**Extrait source**
Le comptable compte, le manouvrier manoeuvre, le dramaturge dramatise, l'ingénieur s'ingénie, le romancier romance et l'imbécile, lui,...

L'imbécile compile
.

En marge :

Entité : Cour de cassation

I. De la responsabilité pénale du poursuivant des auteurs d'infrations

Cour de cassation scribebat :

“REPUBLIQUE FRANCAISE

AU NOM DU PEUPLE FRANCAIS

REJET du pourvoi formé par X... Pierre, contre l'arrêt de la cour d'appel d'Orléans, chambre correctionnelle, en date du 1er avril 2003, qui, dans la procédure suivie contre lui du chef d'homicide involontaire, l'a déclaré coupable en le dispensant de peine et qui a prononcé sur l'action civile.

**Détail de la tâche**
Dans l'extrait, relevez s'il vous plaît tous les noms de personnes qui servent de sujets dans la phrase commençant par « Le comptable compte ». Les lignes n'ont aucun rapport avec l'extrait.

**Informations affichées**
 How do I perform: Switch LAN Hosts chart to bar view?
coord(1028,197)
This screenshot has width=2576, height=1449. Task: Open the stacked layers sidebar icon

**Résultat obtenu**
le comptable, le manouvrier, le dramaturge, l'ingénieur, le romancier, l'imbécile